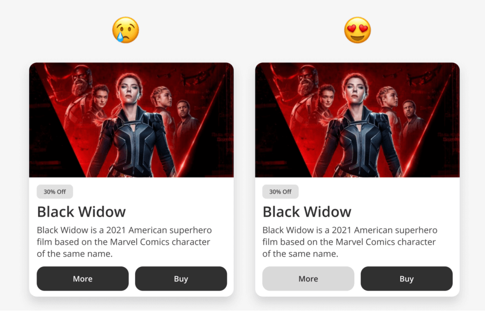Click the film description in the heart-eyes card
The image size is (485, 314).
click(x=350, y=242)
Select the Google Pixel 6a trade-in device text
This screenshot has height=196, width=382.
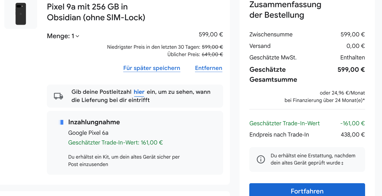point(88,133)
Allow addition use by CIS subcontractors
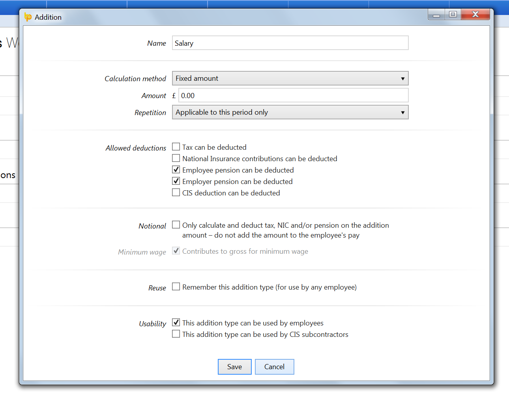This screenshot has width=509, height=394. [x=176, y=334]
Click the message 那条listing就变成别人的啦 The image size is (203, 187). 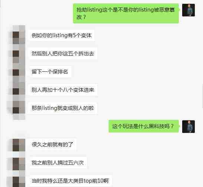[63, 108]
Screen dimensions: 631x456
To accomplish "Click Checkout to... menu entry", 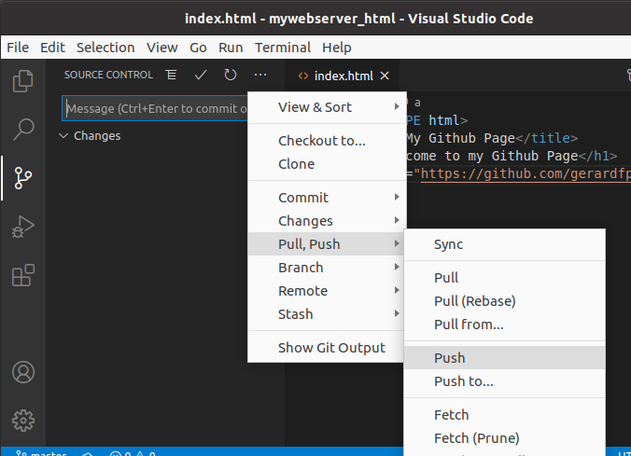I will click(x=322, y=141).
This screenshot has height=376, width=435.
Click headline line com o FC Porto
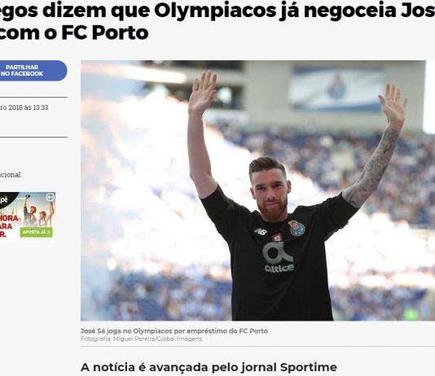74,33

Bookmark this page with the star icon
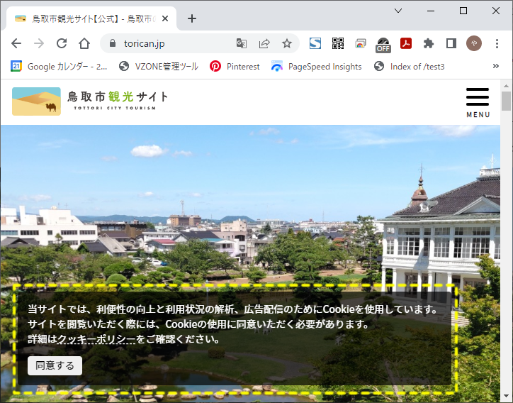pos(287,43)
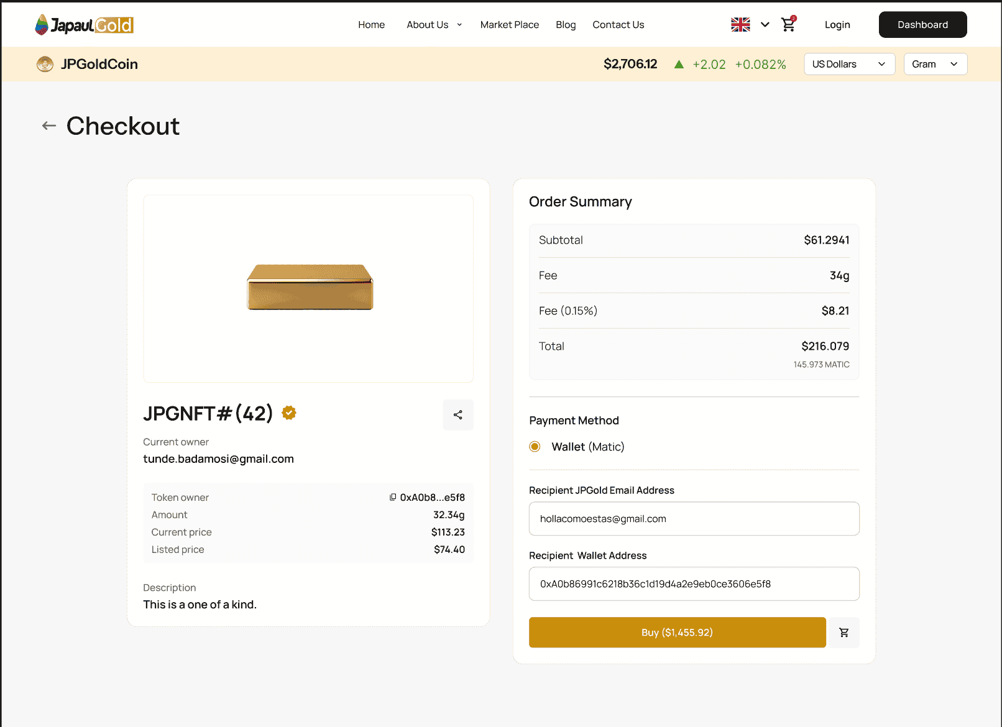This screenshot has height=727, width=1002.
Task: Open the Blog nav link
Action: click(566, 25)
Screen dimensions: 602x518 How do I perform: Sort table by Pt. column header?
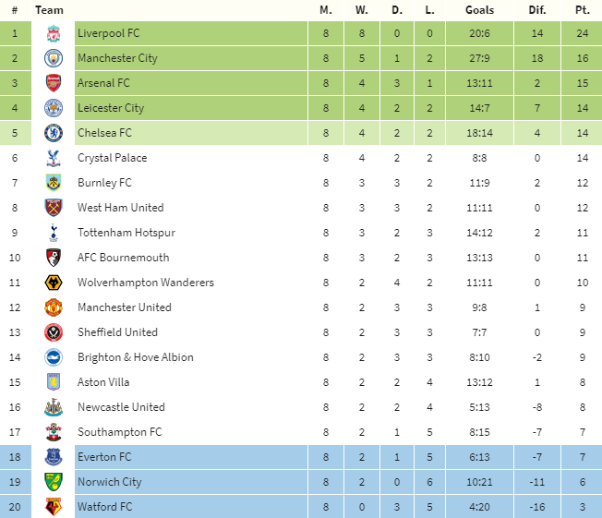tap(582, 10)
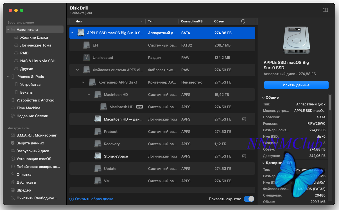
Task: Open Установщик macOS tool
Action: point(34,159)
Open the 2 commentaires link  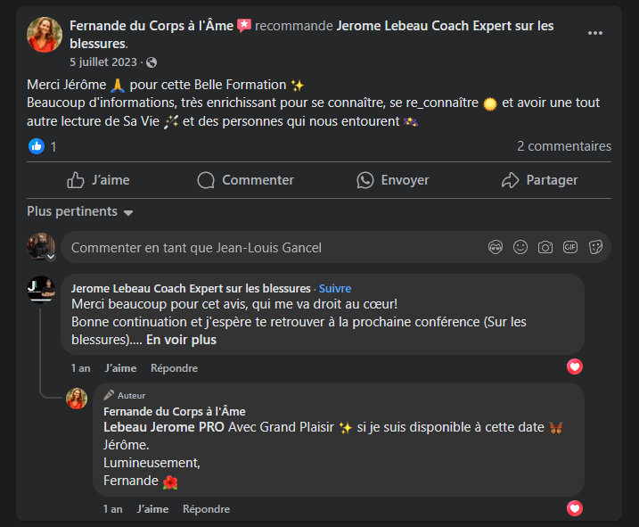pyautogui.click(x=564, y=146)
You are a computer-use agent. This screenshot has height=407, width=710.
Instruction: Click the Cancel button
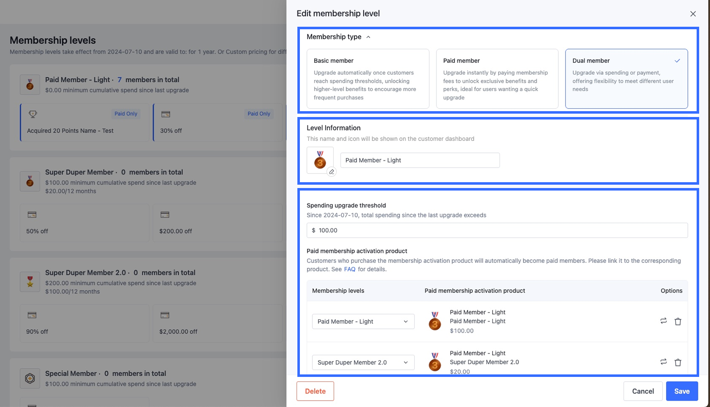pos(643,391)
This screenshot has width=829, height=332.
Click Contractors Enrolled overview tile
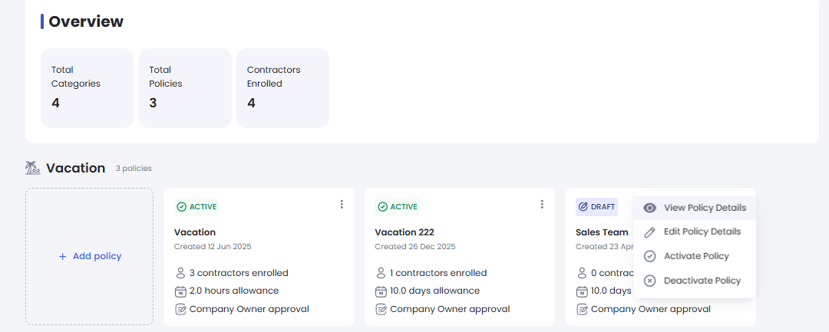(282, 87)
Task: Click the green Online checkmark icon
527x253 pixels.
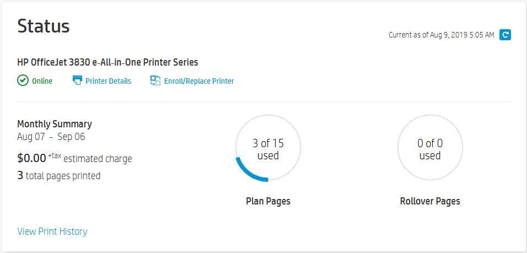Action: (23, 80)
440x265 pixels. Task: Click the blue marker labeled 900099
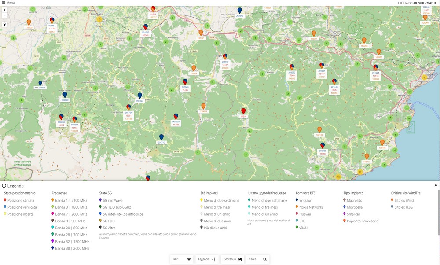[65, 95]

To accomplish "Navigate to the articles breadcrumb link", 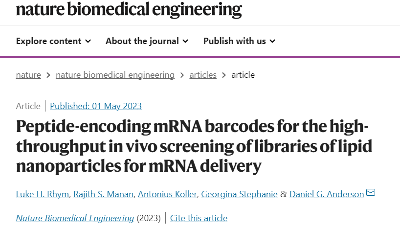I will 203,75.
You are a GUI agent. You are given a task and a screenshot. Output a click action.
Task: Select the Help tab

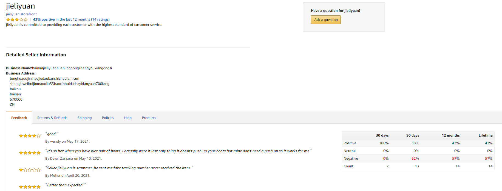128,118
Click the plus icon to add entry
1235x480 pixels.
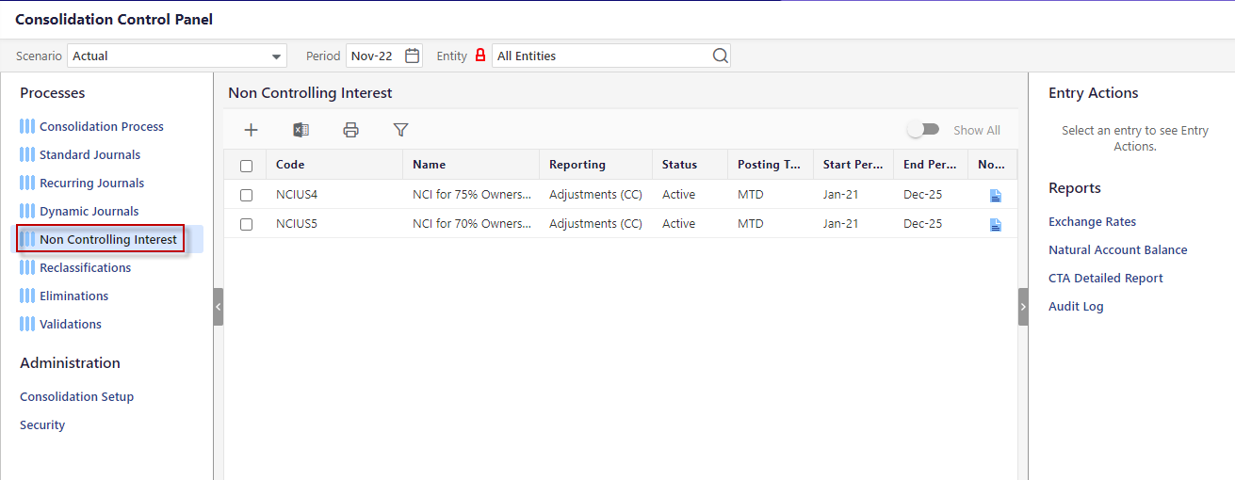pyautogui.click(x=251, y=131)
-=-=-
Would you please return all lines from the listing above that contain "agent"?

TASK ANSWER:
You are a computer-use agent. This screenshot has height=407, width=710.
You are a GUI agent. You are given a task and a screenshot. Output a click action.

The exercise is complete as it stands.